## What the task asks:
Format every line of the records below from the one containing "spacecraft Launch Adapter (564, 2359)" down to the one containing "Search Items (445, 296)", both included, as a JSON list of strings with one string per line and blank lines left out.
··· Data for this task
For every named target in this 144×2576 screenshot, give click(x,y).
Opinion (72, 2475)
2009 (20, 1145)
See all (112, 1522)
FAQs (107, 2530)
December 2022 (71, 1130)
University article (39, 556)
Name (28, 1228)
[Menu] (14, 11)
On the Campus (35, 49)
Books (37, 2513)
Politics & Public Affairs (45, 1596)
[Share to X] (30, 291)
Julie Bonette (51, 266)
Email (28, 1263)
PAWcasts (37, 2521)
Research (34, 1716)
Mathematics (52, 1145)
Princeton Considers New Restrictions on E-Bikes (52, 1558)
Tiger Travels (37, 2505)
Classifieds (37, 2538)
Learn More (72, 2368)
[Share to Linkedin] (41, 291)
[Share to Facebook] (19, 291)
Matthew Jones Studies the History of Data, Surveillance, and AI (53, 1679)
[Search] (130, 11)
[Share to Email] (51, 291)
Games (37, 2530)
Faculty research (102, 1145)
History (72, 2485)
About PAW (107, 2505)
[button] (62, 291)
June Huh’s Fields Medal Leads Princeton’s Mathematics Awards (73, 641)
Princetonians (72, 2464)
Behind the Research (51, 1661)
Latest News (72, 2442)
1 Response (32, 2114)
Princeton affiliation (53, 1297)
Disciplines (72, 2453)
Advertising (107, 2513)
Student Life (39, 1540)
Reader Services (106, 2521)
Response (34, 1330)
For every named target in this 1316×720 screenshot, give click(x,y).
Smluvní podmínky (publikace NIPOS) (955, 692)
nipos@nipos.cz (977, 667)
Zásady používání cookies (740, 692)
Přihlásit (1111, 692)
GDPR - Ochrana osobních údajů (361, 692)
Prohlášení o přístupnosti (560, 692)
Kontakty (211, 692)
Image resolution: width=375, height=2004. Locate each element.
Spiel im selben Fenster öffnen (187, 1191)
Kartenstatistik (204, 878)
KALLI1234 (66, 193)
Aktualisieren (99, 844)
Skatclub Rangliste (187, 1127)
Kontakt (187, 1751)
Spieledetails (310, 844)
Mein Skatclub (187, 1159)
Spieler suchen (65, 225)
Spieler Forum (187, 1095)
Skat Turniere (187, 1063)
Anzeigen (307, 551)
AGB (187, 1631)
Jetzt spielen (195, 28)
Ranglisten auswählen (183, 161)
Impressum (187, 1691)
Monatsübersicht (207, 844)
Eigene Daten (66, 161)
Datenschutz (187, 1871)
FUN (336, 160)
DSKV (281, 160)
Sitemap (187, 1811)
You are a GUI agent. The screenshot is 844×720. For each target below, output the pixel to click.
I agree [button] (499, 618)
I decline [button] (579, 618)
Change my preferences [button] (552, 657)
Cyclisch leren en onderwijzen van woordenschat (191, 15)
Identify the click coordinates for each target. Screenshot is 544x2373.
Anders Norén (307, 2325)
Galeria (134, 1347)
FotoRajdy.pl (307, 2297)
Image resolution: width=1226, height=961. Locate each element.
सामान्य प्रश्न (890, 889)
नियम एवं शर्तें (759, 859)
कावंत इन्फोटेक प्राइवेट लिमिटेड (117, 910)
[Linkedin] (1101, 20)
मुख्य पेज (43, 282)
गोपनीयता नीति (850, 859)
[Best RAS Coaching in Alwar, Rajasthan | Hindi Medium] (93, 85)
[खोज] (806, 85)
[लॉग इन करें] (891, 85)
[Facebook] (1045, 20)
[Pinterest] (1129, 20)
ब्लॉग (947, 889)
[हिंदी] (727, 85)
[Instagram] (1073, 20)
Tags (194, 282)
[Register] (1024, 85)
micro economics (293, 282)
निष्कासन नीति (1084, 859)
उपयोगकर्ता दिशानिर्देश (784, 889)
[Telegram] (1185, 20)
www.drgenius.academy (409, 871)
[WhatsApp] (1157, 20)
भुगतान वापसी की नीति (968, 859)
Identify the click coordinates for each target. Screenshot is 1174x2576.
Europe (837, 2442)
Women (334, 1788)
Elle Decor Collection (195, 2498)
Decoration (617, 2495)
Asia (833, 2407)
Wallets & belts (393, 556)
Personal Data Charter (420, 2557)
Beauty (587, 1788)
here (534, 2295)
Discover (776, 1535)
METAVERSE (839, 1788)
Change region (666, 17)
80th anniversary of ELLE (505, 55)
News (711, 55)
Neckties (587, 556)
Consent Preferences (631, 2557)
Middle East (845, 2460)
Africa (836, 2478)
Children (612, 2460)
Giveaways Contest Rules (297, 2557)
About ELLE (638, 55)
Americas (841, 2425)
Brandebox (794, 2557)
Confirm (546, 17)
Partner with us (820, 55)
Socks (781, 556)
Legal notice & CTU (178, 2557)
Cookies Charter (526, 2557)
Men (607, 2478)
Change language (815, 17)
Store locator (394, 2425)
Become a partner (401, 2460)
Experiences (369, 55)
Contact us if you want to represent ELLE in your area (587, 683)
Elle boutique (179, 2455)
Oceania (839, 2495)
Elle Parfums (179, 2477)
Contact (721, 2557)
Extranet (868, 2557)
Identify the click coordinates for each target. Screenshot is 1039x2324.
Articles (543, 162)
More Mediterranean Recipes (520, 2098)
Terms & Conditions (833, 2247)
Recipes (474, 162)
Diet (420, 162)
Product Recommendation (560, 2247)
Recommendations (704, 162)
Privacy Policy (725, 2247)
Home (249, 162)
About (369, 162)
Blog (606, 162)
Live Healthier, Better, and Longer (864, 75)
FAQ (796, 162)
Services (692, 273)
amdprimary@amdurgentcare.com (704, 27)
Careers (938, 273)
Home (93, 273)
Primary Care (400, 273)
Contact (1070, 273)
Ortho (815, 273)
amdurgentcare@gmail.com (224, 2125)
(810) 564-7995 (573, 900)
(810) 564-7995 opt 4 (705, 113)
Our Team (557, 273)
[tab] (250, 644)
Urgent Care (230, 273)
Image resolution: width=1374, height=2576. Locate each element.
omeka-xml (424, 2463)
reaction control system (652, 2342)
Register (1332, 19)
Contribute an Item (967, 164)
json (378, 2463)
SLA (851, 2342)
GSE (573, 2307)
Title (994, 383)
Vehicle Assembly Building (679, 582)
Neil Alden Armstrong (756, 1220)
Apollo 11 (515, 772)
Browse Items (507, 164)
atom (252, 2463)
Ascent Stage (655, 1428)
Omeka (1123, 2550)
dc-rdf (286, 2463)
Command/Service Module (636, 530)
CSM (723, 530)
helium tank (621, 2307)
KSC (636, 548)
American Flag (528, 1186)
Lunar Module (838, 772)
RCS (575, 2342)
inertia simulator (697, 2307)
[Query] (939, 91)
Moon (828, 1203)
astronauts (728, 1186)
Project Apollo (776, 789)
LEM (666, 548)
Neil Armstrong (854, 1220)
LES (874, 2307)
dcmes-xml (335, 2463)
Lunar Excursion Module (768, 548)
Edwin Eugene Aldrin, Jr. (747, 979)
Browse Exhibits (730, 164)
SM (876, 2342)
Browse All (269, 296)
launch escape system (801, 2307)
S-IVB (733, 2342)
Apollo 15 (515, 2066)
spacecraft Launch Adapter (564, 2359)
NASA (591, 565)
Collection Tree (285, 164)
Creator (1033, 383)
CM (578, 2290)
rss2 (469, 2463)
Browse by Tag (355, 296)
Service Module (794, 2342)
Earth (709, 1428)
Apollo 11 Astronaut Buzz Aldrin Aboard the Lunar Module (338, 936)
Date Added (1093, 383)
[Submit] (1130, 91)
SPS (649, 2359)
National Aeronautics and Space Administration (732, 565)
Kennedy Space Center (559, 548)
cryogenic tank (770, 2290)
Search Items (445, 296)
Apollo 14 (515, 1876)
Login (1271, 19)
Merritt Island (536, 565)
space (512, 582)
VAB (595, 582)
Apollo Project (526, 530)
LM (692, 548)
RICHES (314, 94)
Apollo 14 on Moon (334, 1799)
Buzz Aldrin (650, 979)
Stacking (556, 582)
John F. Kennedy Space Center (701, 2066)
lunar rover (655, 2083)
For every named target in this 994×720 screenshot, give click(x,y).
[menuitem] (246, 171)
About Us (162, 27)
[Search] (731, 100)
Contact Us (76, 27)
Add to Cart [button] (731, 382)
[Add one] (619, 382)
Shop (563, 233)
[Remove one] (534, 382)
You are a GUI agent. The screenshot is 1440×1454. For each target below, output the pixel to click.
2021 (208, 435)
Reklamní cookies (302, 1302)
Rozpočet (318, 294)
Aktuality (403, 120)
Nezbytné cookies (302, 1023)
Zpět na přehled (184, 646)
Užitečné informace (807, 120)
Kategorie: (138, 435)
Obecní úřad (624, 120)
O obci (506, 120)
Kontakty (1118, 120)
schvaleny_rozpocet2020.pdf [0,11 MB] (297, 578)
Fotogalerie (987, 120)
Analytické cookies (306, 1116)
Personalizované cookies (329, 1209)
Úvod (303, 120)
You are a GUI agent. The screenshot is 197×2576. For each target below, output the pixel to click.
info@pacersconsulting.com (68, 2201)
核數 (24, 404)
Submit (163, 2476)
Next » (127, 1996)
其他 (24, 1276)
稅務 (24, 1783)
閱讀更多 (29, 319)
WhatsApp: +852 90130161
······
## Answer to the exercise:
[
  "spacecraft Launch Adapter (564, 2359)",
  "NASA (591, 565)",
  "Collection Tree (285, 164)",
  "Creator (1033, 383)",
  "CM (578, 2290)",
  "rss2 (469, 2463)",
  "Browse by Tag (355, 296)",
  "Service Module (794, 2342)",
  "Earth (709, 1428)",
  "Apollo 11 Astronaut Buzz Aldrin Aboard the Lunar Module (338, 936)",
  "Date Added (1093, 383)",
  "[Submit] (1130, 91)",
  "SPS (649, 2359)",
  "National Aeronautics and Space Administration (732, 565)",
  "Kennedy Space Center (559, 548)",
  "cryogenic tank (770, 2290)",
  "Search Items (445, 296)"
]